§ Document segment:
It will be another coffee-and-cigarette Monday night at the office to make sure that everything is completed on time for the Tuesday 15.00 deadline. Not an unusual scenario for Royant. In his six years as editor-in-chief (and almost 30 with the magazine), he’s been through plenty of last-minute story drops, new leads and tweaks to the layout imposed on copy deadline day. And it’s not the first time he’s had to dispatch his journalists in a matter of minutes to report on a breaking story.

“Paris Match is always behind the curtain, behind the lines. People expect us to be there and tell the real story,” the 49-year-old explains after the regular three-hour Monday meeting with the section editors. To the indulged, info-fatigued Anglo-Saxon eye, Paris Match is a controversial jumble of ¡Hola! and the late, iconic Life. To the French, it’s a must-buy, must-read weekly.

Created in 1949 by the media mogul Jean Prouvost with the merger of the remains of pre-war Paris Soir and Match publications, Paris Match was acquired by ex-photographer Daniel Filipacchi in 1976. Today it’s part of Hachette Filipacchi Médias, owned by Lagardère.

The magazine covers a wide range of often clashing topics from breaking international news to gossipy socialite lifestyle: a picturesque bundle habitually wrapped up behind a celebrity themed cover. In its pages, editorials on the latest French election polls and shots of Imran Khan praying on the terrace of his villa in Islamabad sit next to photos of Carla Bruni’s first stroll with her new-born and a report on the Dior party at Hôtel Salomon de Rothschild.

“Our readers expect this rollercoaster of topics and emotions,” says Royant. “And it’s always the personal angle we are after, no matter whether we report on the presidential elections, the Arab Spring or Prince Harry’s Jamaica visit.”

§ Dataset content:
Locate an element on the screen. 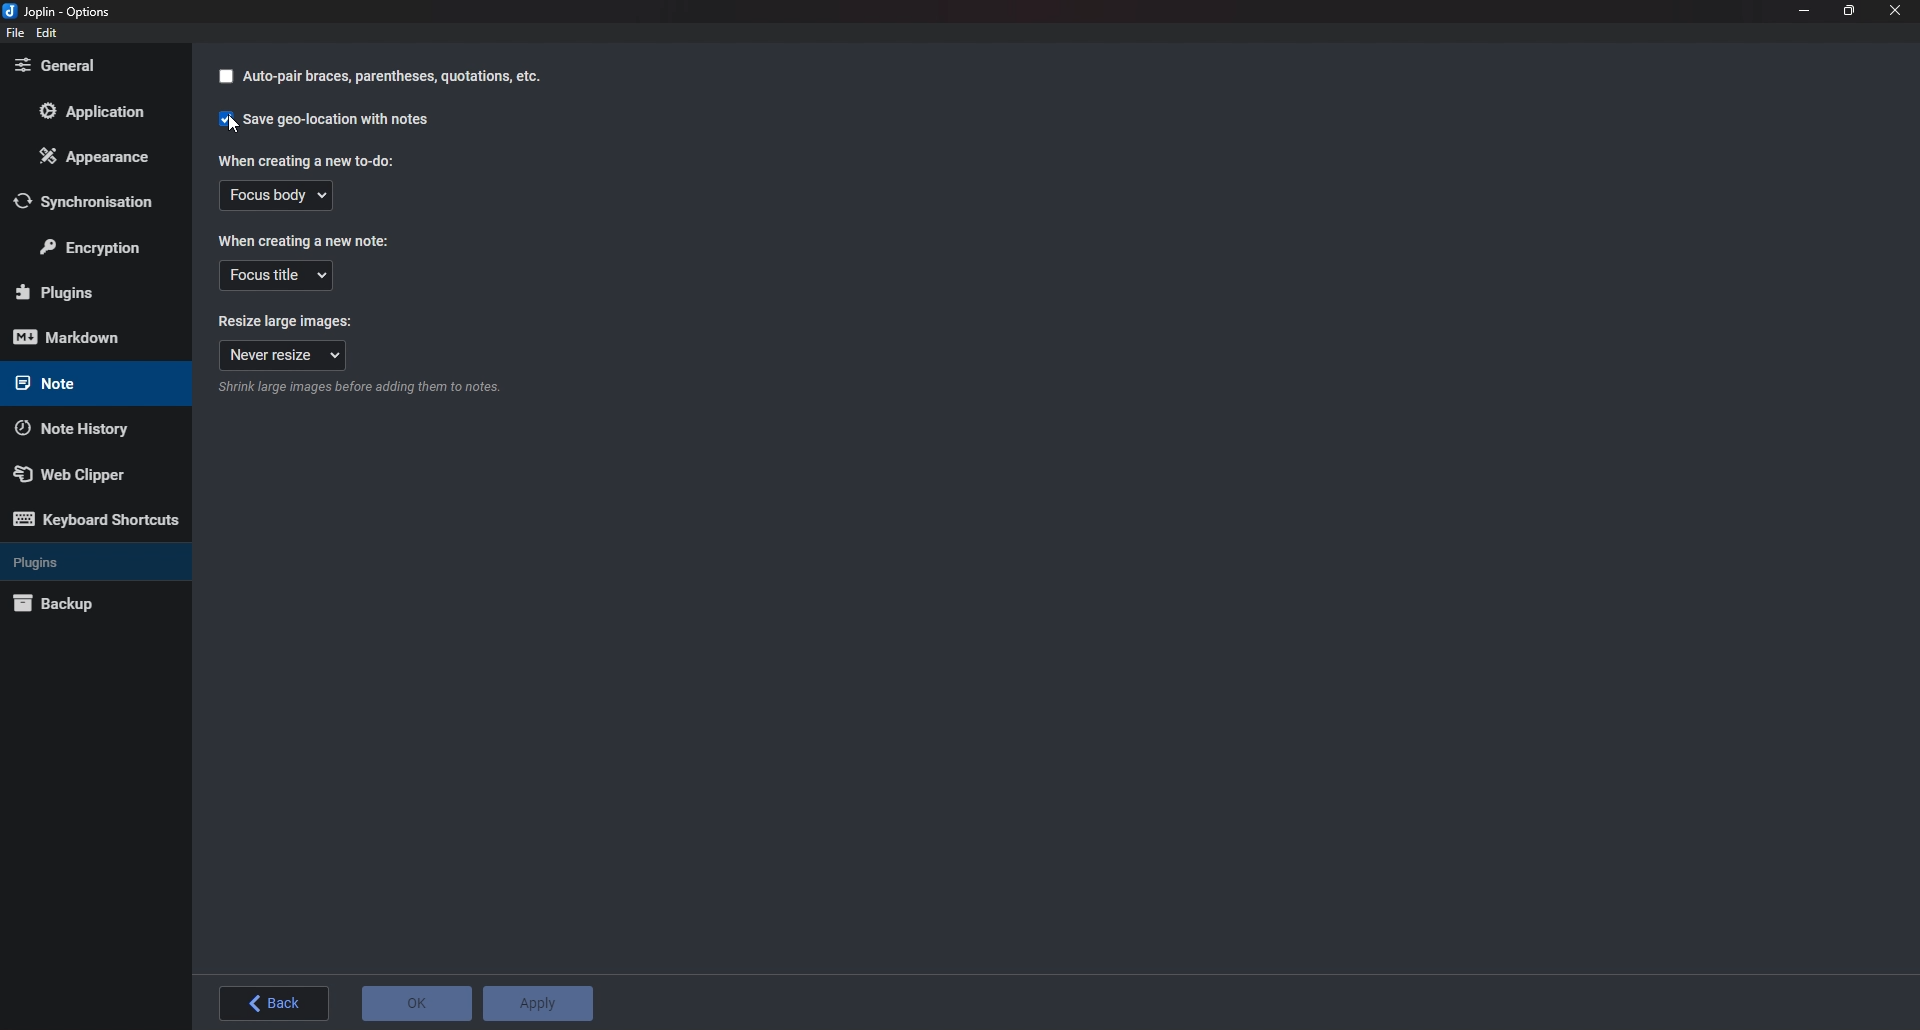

§ Work to be completed:
Copy out, word for word, the passage of the Paris Match text above that begins with the words containing "Created in 1949" and ends with "Salomon de Rothschild.".

§ Correct answer:
Created in 1949 by the media mogul Jean Prouvost with the merger of the remains of pre-war Paris Soir and Match publications, Paris Match was acquired by ex-photographer Daniel Filipacchi in 1976. Today it’s part of Hachette Filipacchi Médias, owned by Lagardère.

The magazine covers a wide range of often clashing topics from breaking international news to gossipy socialite lifestyle: a picturesque bundle habitually wrapped up behind a celebrity themed cover. In its pages, editorials on the latest French election polls and shots of Imran Khan praying on the terrace of his villa in Islamabad sit next to photos of Carla Bruni’s first stroll with her new-born and a report on the Dior party at Hôtel Salomon de Rothschild.